■ EXERCISE DIRECTIONS ■
Convert the lines of every item below into a numbered list, skipping blank lines. Leave the pictures out of the result.
Start SUPPLIED INFORMATION
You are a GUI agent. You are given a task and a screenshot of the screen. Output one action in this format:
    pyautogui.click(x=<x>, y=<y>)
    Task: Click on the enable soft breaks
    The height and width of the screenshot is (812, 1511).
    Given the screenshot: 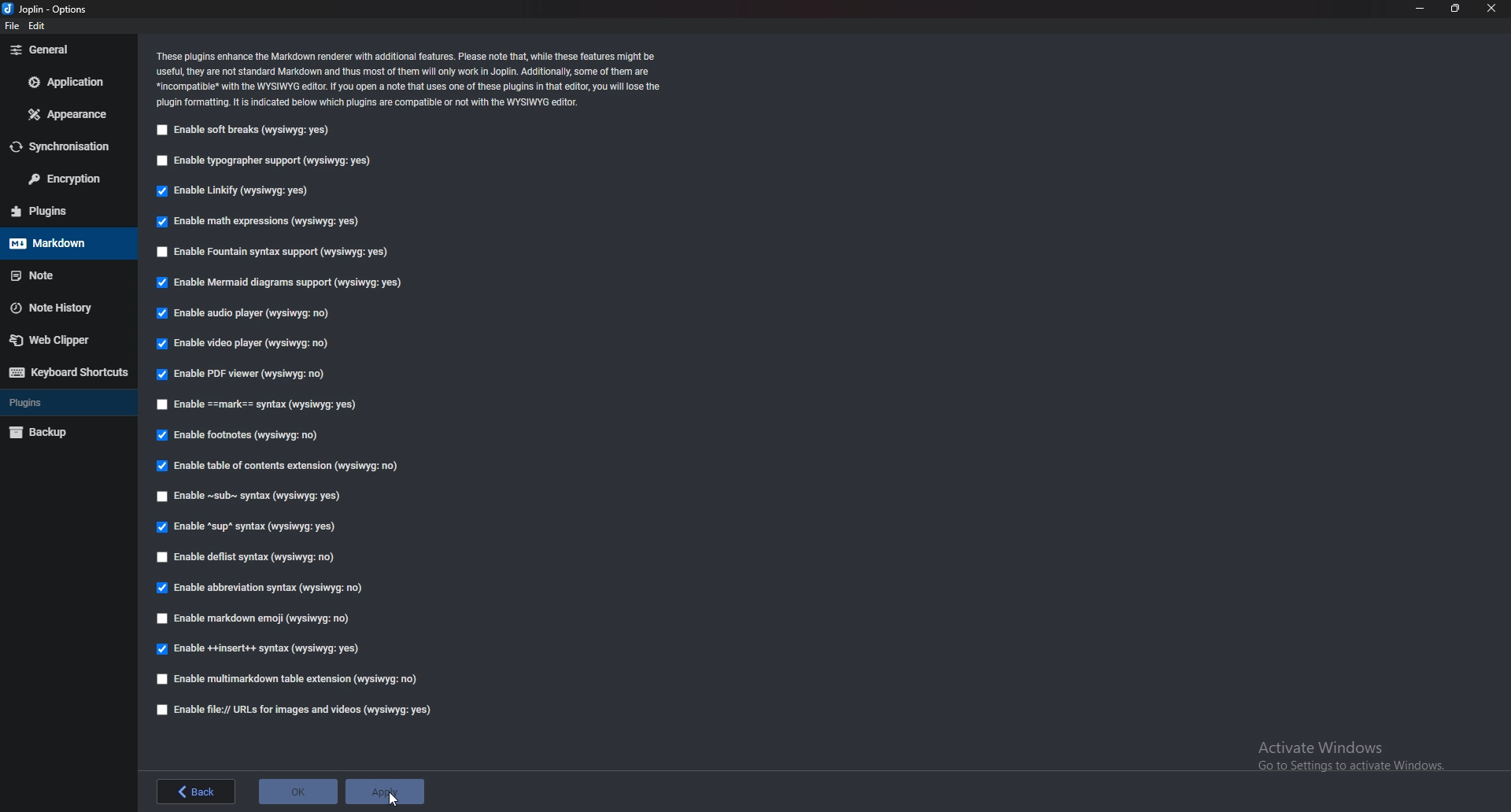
End SUPPLIED INFORMATION
■ RESPONSE TO THE EXERCISE ■
1. You are a GUI agent. You are given a task and a screenshot of the screen. Output one action in this format:
2.     pyautogui.click(x=<x>, y=<y>)
3.     Task: Click on the enable soft breaks
4.     The height and width of the screenshot is (812, 1511).
5.     Given the screenshot: 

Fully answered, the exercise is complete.